(Passage shown)
····················

Thanks for sharing this inspirational pics!


----------



## Giga

welcome, pics always help me with builds


----------



## frogparty

http://planethx.files.wordpress.com/2012/03/dsc079391.jpg

HX made the most insane mudskipper tank with a root design just like you want. If you havent seen it.... drool away sir
http://planethx.files.wordpress.com/2012/03/dsc08991.jpg


----------



## Giga

Yeah I have seen that tank,it is cool! I'm thinking ima do a PVC,foam tb3 for the trees as it way cheaper and will hold up in the long run. Plus I can get it to be covered in moss a lot sooner.


----------



## Giga

thing moving along i'll take some pics soon, but in the mean time I got some of this to silicone the glass together and whatever else I need it for this viv. RTV103 is probably the strongest silicone you can get for reef/viv's and is FDA approved for food contact so good stuff!


----------



## tzen

That is the right stuff, sir. 

What is your plan for access for the deep drop off portion?



Tyler


----------



## gturmindright

There is also SCS 1200 if you can find that.


----------



## Giga

tzen said:


> That is the right stuff, sir.
> 
> What is your plan for access for the deep drop off portion?
> 
> 
> 
> Tyler



I plan on adding a sliding door for the drop of part and one on the top part, so I'll need a bunch of different sizes of glass.



gturmindright said:


> There is also SCS 1200 if you can find that.


That is a good alternative, as I have used that too, but RTV is much stronger and is ez to work with.


----------



## Dendroguy

Awesome! Glad someone is getting around to it . I think a tank like this calls for some sylvatica.

D


----------



## Giga

I'd image those have a heavy $$


----------



## Dendroguy

Giga said:


> I'd image those have a heavy $$


You would be imagining correctly.

D


----------



## Giga

So l know people don't like this but I'm thinking about some aruatus Hawaiianor or blue footed luecs- in the bottom part and some banded imitator in the top-


----------



## epiphytes etc.

Why not go for another Peruvian frog for the bottom? I believe you mentioned an Ameerega before.


----------



## Sammie

epiphytes etc. said:


> Why not go for another Peruvian frog for the bottom? I believe you mentioned an Ameerega before.


That would be cool. 
And while we're at it, leucomelas and French Guiana amazonica would be pretty sweet to.


----------



## Giga

epiphytes etc. said:


> Why not go for another Peruvian frog for the bottom? I believe you mentioned an Ameerega before.





Sammie said:


> That would be cool.

····················

(Aim A) Format the lines of the data records below as a numbered list, skipping any blank lines and leaving out the pictures.

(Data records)
····················

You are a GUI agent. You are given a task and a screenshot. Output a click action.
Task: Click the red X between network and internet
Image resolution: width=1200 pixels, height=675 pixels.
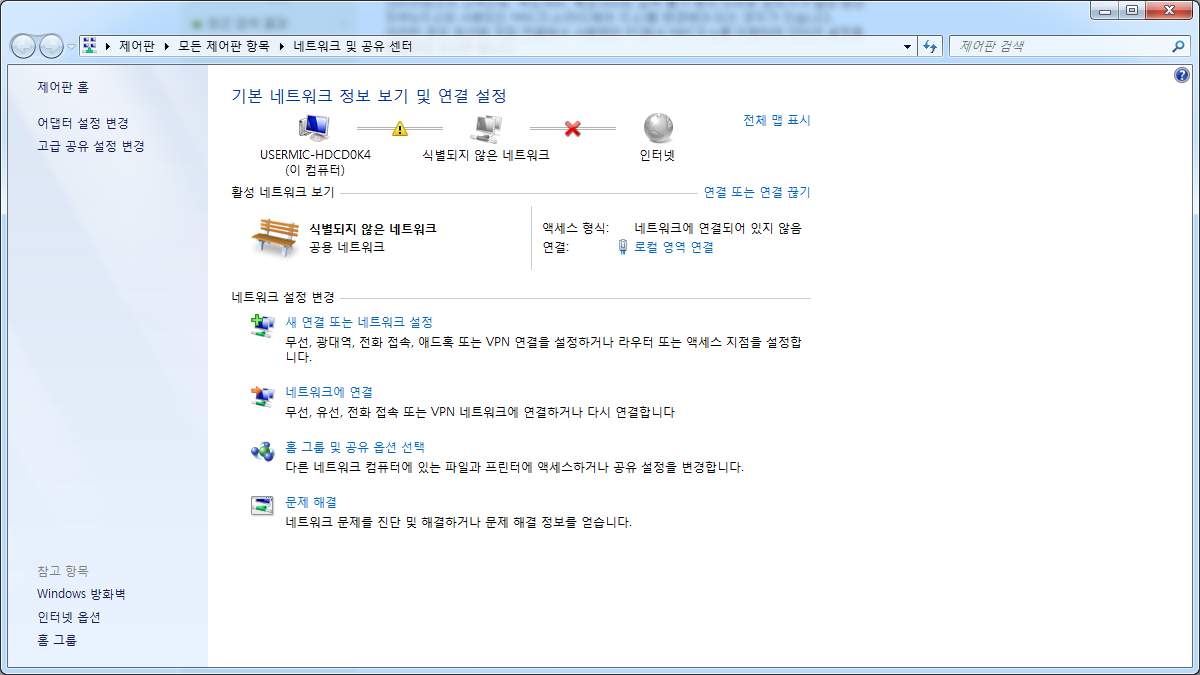573,128
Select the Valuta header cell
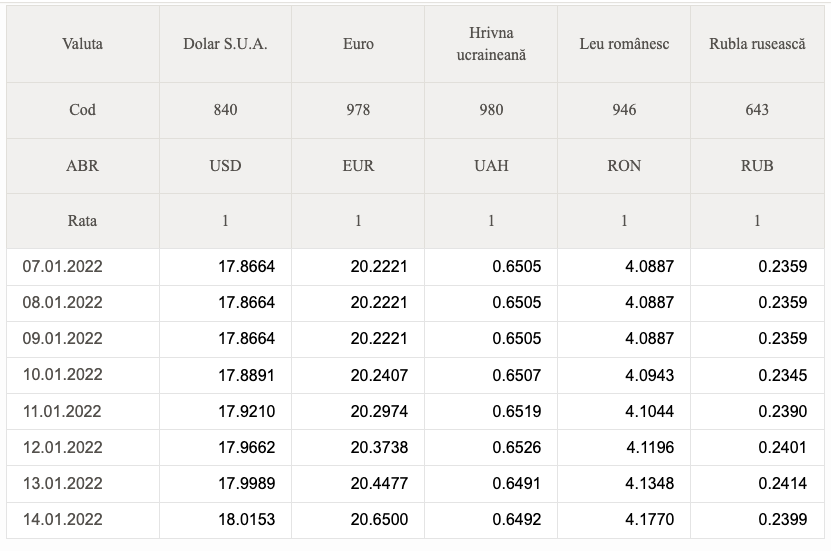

····················

(Aim B) Write out the part of the vivarium forum thread that begins at the words "I plan on adding" and stops after the words "to work with.".

(Written answer A)
1. You are a GUI agent. You are given a task and a screenshot. Output a click action.
2. Task: Click the red X between network and internet
3. Image resolution: width=1200 pixels, height=675 pixels.
4. 573,128
5. Select the Valuta header cell

(Written answer B)
I plan on adding a sliding door for the drop of part and one on the top part, so I'll need a bunch of different sizes of glass.



gturmindright said:


> There is also SCS 1200 if you can find that.


That is a good alternative, as I have used that too, but RTV is much stronger and is ez to work with.